**Work instruction:** Set down the final stretch of the data, from the line that holds "Task: Open launch.json with the gear icon" through the last line, both included, with pictures left out.

(Extracted data Opens)

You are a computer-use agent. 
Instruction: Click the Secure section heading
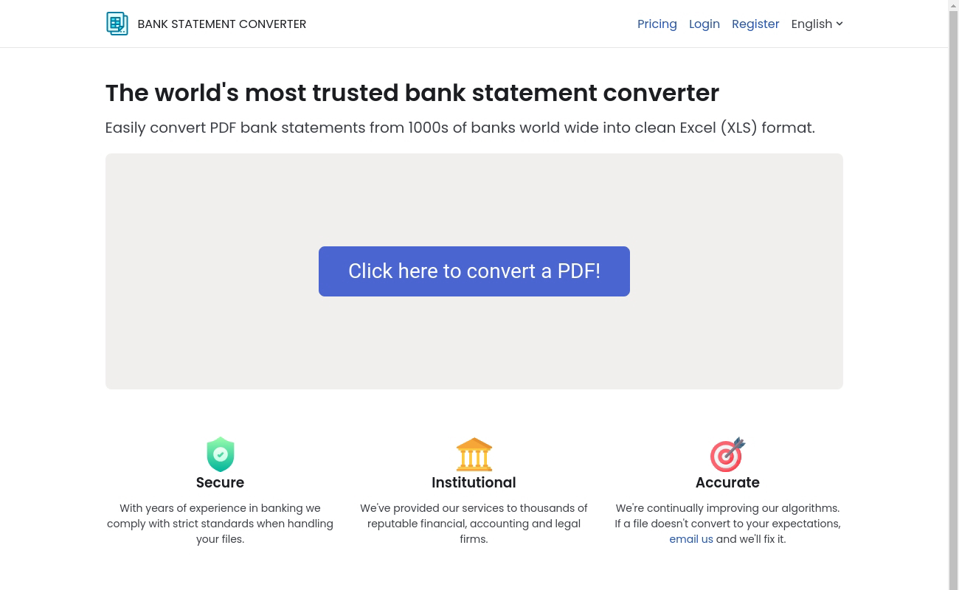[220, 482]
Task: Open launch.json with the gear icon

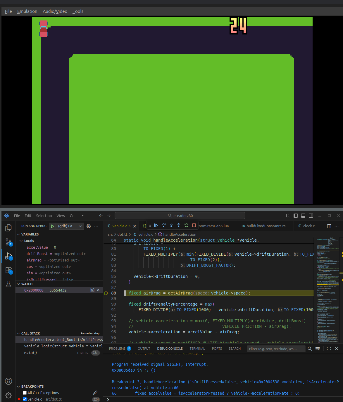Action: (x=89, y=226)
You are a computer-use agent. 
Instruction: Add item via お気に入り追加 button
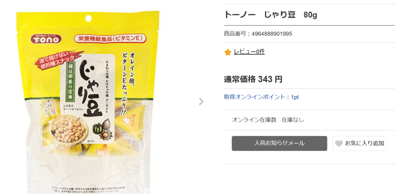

(Extracted data Closes)

**Solution for this task:**
Task: Open launch.json with the gear icon

Action: (x=89, y=226)
You are a computer-use agent. 
Instruction: Add item via お気に入り追加 button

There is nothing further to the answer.